China's individual investors have few options. So it's standing room only inside this Shanghai brokerage house where they line up to buy and sell.

Our phone lines and trading systems are under a lot of pressure from the higher volumes.

These are just a few of the 90,000 new trading accounts opened each and every day in China in this bull market, 35% more than just last year. With multiple IPOs, a stronger one, double-digit earnings growth and a GDP up 10.7% in 06. Many say the Chinese market may be on the verge of a shakedown.

What's different about 2007 is more volatility and less room for profits.

And as our Cheng Lei of CNBC Asia explains the state government is worried.

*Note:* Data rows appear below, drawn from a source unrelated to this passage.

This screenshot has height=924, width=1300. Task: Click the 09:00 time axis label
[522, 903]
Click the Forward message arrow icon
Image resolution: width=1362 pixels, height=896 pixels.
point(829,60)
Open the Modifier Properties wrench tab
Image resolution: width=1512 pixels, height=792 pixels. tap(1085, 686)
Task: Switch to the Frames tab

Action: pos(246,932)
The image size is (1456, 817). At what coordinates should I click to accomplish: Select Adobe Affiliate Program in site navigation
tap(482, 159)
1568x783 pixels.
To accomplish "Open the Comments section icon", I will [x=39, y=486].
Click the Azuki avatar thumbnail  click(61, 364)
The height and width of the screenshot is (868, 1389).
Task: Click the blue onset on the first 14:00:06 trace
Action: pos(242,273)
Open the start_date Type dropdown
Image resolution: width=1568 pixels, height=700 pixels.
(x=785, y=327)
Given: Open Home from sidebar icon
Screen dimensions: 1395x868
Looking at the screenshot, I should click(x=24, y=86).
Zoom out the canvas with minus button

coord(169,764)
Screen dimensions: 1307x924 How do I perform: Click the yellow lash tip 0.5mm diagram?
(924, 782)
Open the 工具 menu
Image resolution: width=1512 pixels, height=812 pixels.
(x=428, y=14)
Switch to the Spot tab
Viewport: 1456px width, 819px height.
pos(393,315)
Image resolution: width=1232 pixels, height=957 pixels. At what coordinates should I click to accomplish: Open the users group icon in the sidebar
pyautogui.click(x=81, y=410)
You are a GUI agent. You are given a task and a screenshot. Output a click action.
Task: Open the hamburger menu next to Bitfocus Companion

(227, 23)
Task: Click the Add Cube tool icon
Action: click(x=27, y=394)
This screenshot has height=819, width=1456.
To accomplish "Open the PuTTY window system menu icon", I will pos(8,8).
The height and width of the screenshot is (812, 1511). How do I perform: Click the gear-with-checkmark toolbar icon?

For China's 80 million retail investors, trading in stocks is one of the few investment options they have, what the government doesn't want is for them to lose their hard-earned savings in a market bubble.

Despite bubble fears and the market's ups and downs, retail investors, for the most part, continue trading unfazed.

The corrections are good for the market in the long run.
Volatility's not scary. I'm sticking to metals and property stocks.

Foreign investors are taking profits though like UBS- the biggest foreign investor in Chinese stocks.

A switching, should I say, or, or, or, or selling down of stocks that we have held for quite some time, ah, that our clients have held for some time, and then switching to new stocks which is quite consistent with what I mentioned people are looking for the stocks of lower valuation and then really ditching the ones that, you know, have gone up quite a bit and taking profit.

But until Chinese investors can also invest overseas. The long lines like this at brokerage houses are likely to continue.

On the Money, Tyler Matheson, CNBC.


Vocabulary


hard-earned adj. earned or achieved after a lot of effort
a hard-earned victory

unfazed adj. not confused or shocked by a difficult situation or by something bad that has happened
The Prime Minister appeared to be totally unfazed by the protesters.